_Text excerpt_
-- START --

Single by Trisha Yearwood

from the album Where Your Road Leads
- B-side: "One More Chance"
- Released: April 28, 1998
- Recorded: 1998
- Genre: Country
- Length: 3:49
- Label: MCA Nashville
- Songwriter(s): Annie Roboff; Arnie Roman;
- Producer(s): Tony Brown, Trisha Yearwood

Trisha Yearwood singles chronology
| "Perfect Love" (1998) | "There Goes My Baby" (1998) | "Where Your Road Leads" (1998) |

Music video
- "There Goes My Baby" on YouTube

= There Goes My Baby (Trisha Yearwood song) =

"There Goes My Baby" is a song written by Annie Roboff and Arnie Roman, and recorded by American country music singer Trisha Yearwood. It was released in April 1998, by MCA Nashville, as the lead single from her seventh studio album, Where Your Road Leads (1998). The song was the first single in which Yearwood acted as a co-producer, along with Tony Brown. The entire album the song came from was also produced by Yearwood and Brown together. Its accompanying music video was directed by Randee St. Nicholas.

==Content==
The song is a ballad and tells the story of a woman who has just been dumped by her lover. She explains the lover loved her unselfishly and everyone knew how great of a man he was except herself. She realizes that she took the relationship for granted and refers to herself as a "fool" for doing so. In the chorus of the song, she explains how each night will be a lonely night and that his leaving is like the sun is falling out of the sky.

==Critical reception==
Deborah Evans Price, of Billboard magazine reviewed the song favorably, saying that the song has a "soaring chorus" and that it "gives her a chance to show off her range, and she delivers the perfect amount of emotional punch during the verses."

-- END --

_Provided data_

-- START --

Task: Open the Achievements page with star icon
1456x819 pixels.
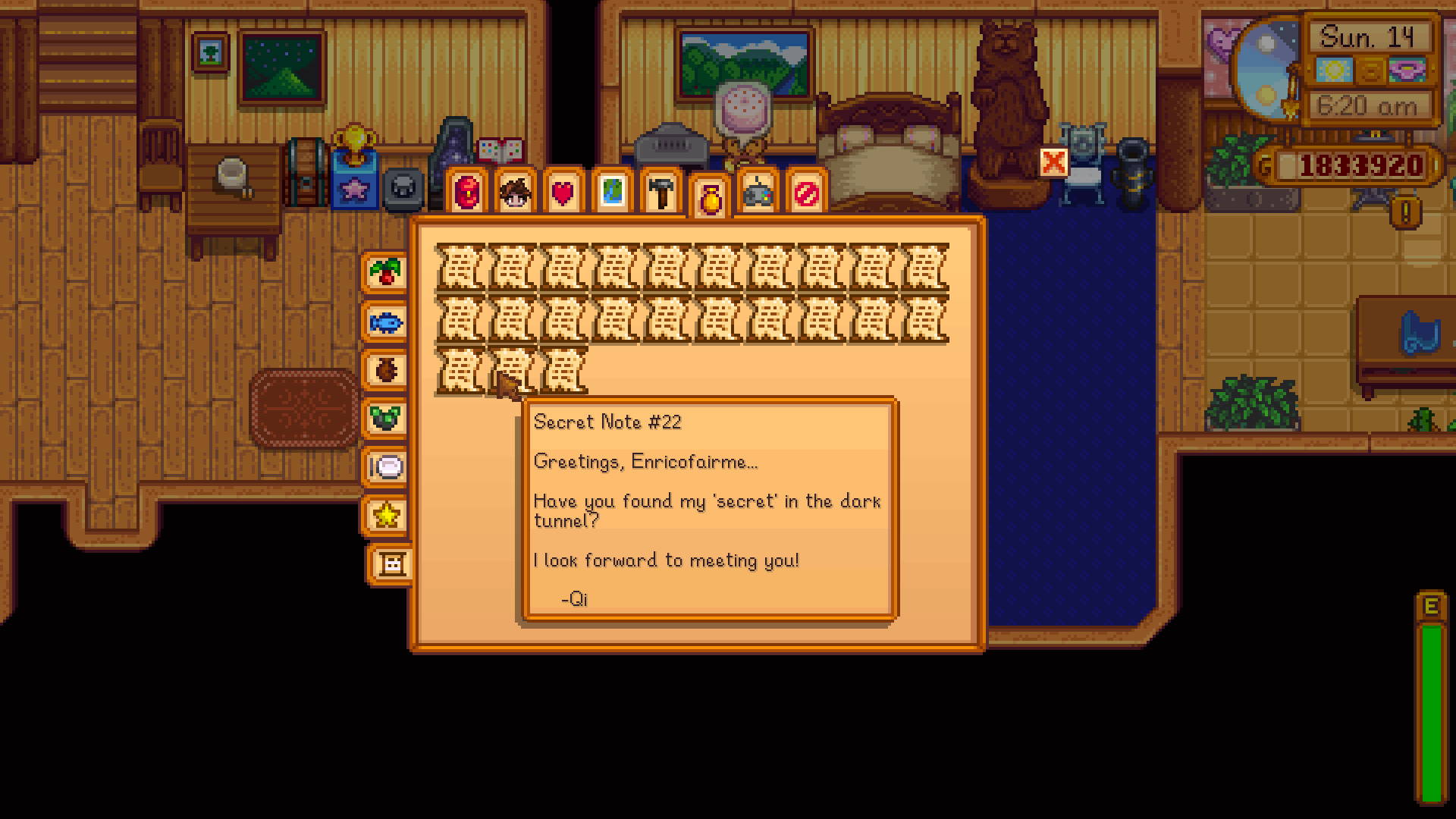Action: click(385, 516)
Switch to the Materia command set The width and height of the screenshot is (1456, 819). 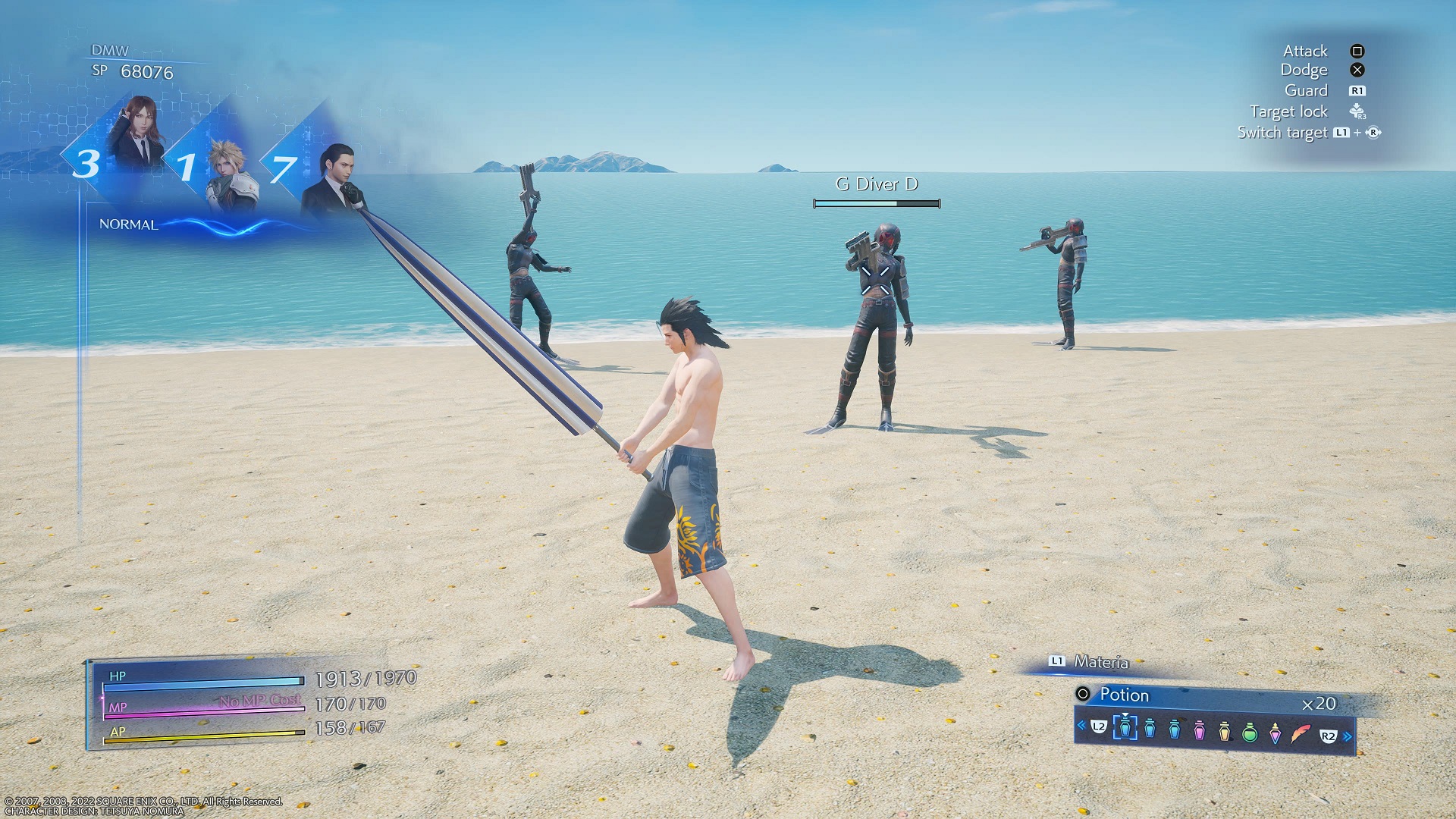point(1100,662)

-- END --

_Exercise A_
In the song article, why does the woman in the song call herself a "fool"? Answer in one to three sentences.
_Exercise B_
Please list every person named in the song article.

_Worked answer A_
She calls herself a "fool" because she realizes she took the relationship for granted. Her lover had loved her unselfishly, and everyone but her knew how great a man he was.

_Worked answer B_
Trisha Yearwood, Annie Roboff, Arnie Roman, Tony Brown, Randee St. Nicholas, Deborah Evans Price